Неужели живут люди на воле? Хотя и дорогой ценой, а завоюю свободу. Будет меня какой-нибудь групповод политграмоте учить. Смех. Ха Ха Ха.
8/VI
Забота о нас проскальзывает всюду. Ну, хотя бы в столовой. Относятся пренебрежительно. Если начнешь спрашивать что-либо, тогда пропал совсем. Не подадут час или больше. Не только выбора блюд, а даже двух нет. Сегодня пилав, рис засушен. Можешь ли, хочешь ли есть, твое дело. Хочешь бери, хочешь нет. О белом хлебе можешь подумать. Кто же должен позаботиться? Оказывается некому. Работники столовой не заинтересованы, поэтому ничего и нет. Нет даже коммерческих товаров. Если ты не наелся одной порцией, то другой не дадут. Может быть, вы хотите мороженого или клюквенного напитка? Да что вы? С ума сошли! Насчет очереди тоже благополучно, простоишь час или больше, потому что время твоего отдыха ты можешь сам использовать как хочешь и куда хочешь.
9 [июня]
Таким служить можно и надо:
— Приехал я, 2,000 привез. Вся деревня прибежала. Девчата. Я сразу 3 четверти водки на стол. Бабы на меня смотрят, а я на них ни-ни. Хожу на другой день по полю, руки в карман, кто не видал, спрашивает: «Что это?» Комиссар чтоль из полит. отдела? А я пройду как директор. Каждый день в доску. Подумал я остаться в деревне, но что делать? Грошей не заработать, в земле ковыряться! Нет, поеду. И вот я здесь.
А штаб, смотрю, заседает, решают, постановляют, делают выводы, будут объявлять образцовую работу кой-кого или «отдавать под суд». Николенко подъезжает ко мне: как со службой? Отвечаю: прямо до Октября, а там мотаю или под суд.
Как все же я привык к мысли, что пойду под суд. Ночью побег из 3-й части. Дали вести Горячеву 10 чел. в ИЗО. Темно, ну и мотают. Кругом дома, стрелять нельзя. Не бьют, боятся получить срок.

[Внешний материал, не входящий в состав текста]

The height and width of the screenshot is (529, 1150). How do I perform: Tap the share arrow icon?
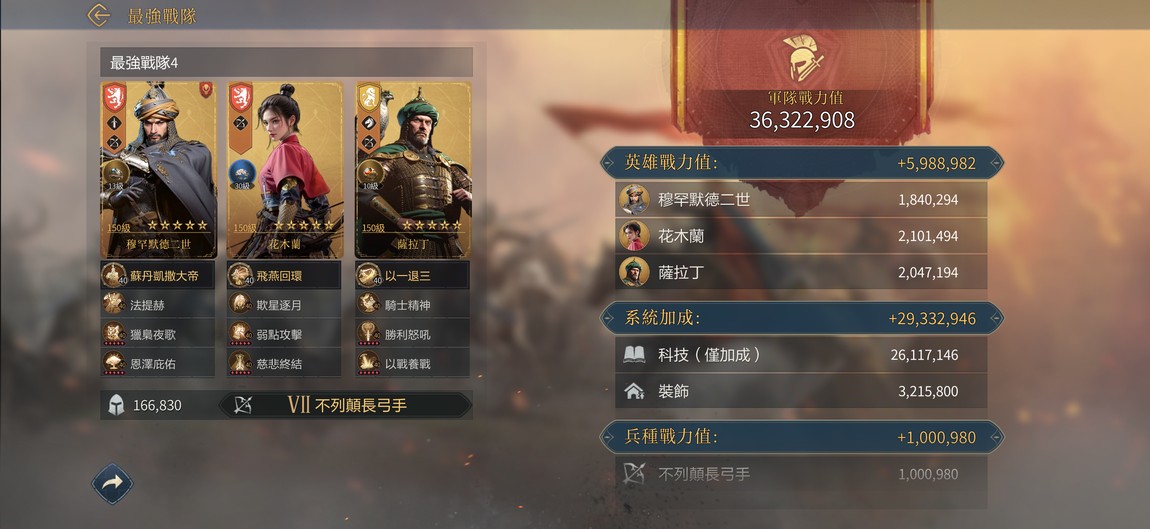click(112, 484)
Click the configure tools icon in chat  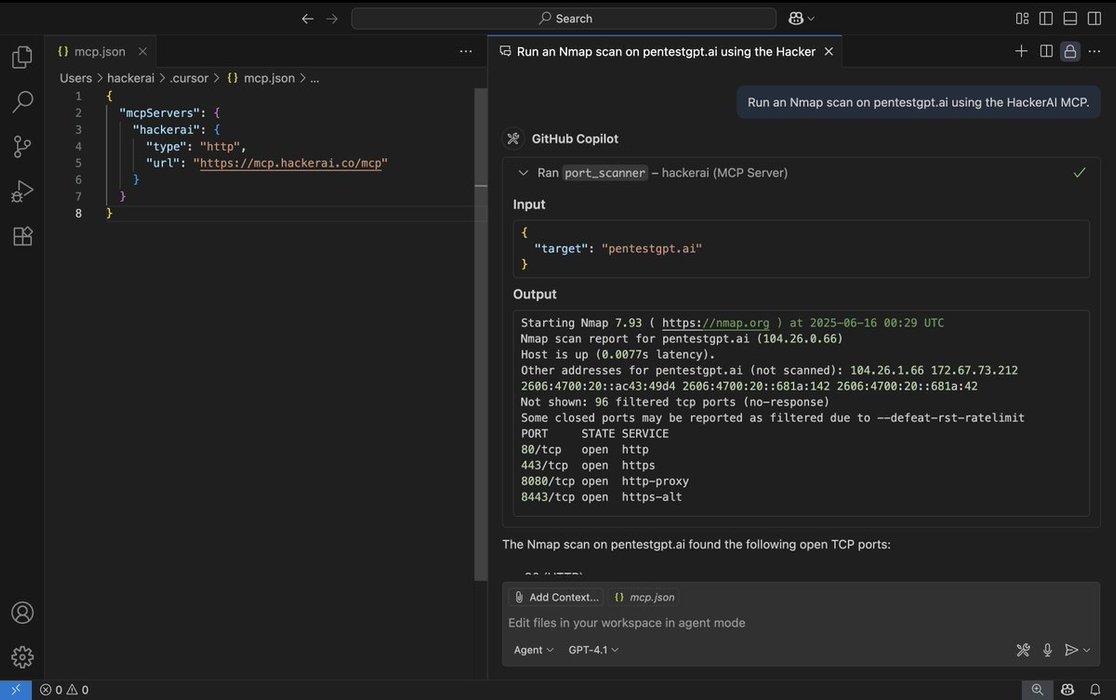pyautogui.click(x=1023, y=650)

Погода мерзкая. 1–2 дня тепло, а 5–6 дней дождь, курорт Д. В. К.
10–11–12 [июня]
Чувства, настроения и т. д. притупились, оставив одно преступное. Иногда вспыхнет огонек жизни, но никто здесь не может раздуть огонька в пожар и направить мысли в ту или иную сторону. Все это превращает человека в бесплотное существо. Но чувства все же заявляют о своем существовании и требуют себе нормальной пищи. Хочется сравнить охрану так: монастырь это или гроб? Пожалуй, все вместе. Монастырь потому, что ничего культурно-советского, а гроб потому, что человек потихоньку умирает, а с ним вся жизнь, кроме побегов. Но у меня кровь еще пульсирует, а с ней мысли роятся быстро, то, нахлынув общим потоком и перебивая друг друга, лезут, лезут в сознание беспорядочными толпами, то примут определенный ход, и начинается спокойное обдумывание положения. Прежняя жизнь становится исторической, как бы чужой.